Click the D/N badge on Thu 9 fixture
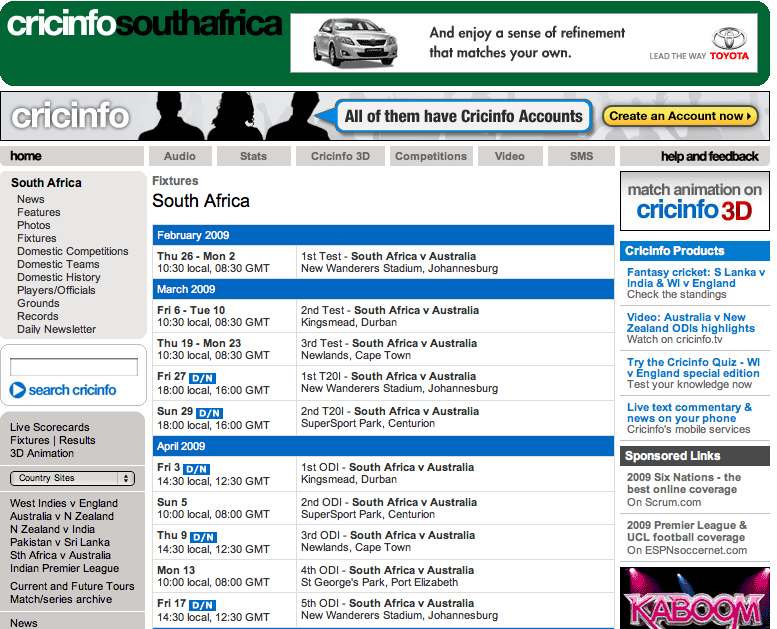This screenshot has width=777, height=629. tap(202, 537)
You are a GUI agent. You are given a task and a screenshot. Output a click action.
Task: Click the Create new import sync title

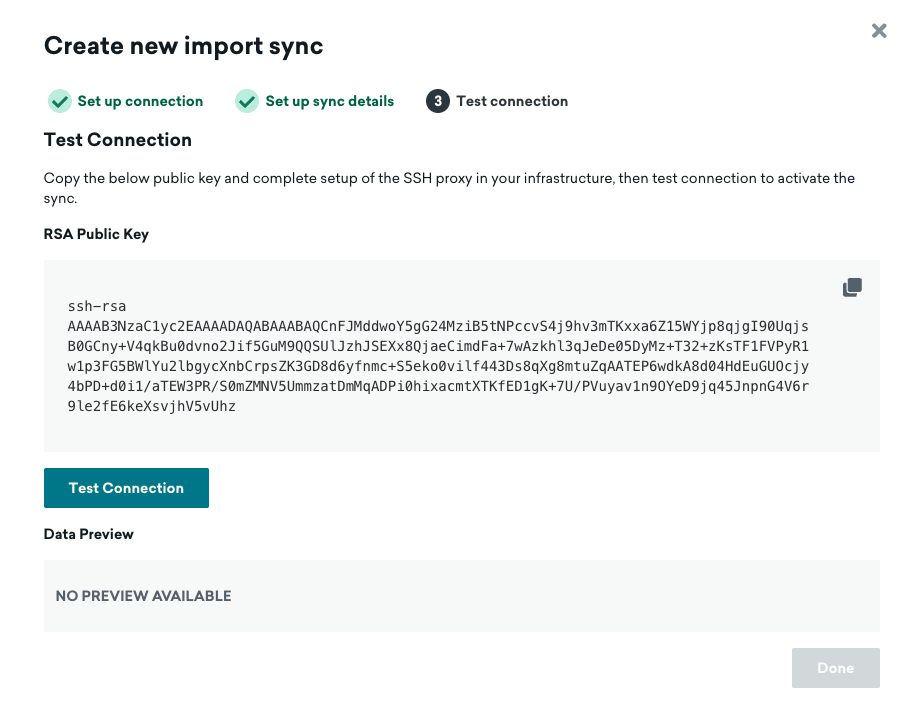coord(183,46)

• [What the task asks] All of the entries above must be reproduced exactly, and no image may be included.

• [Solution to this problem]
Click the D/N badge on Thu 9 fixture
This screenshot has width=777, height=629. tap(202, 537)
You are a GUI agent. You are given a task and a screenshot. Output a click action.
Task: Click the Create new import sync title

coord(183,46)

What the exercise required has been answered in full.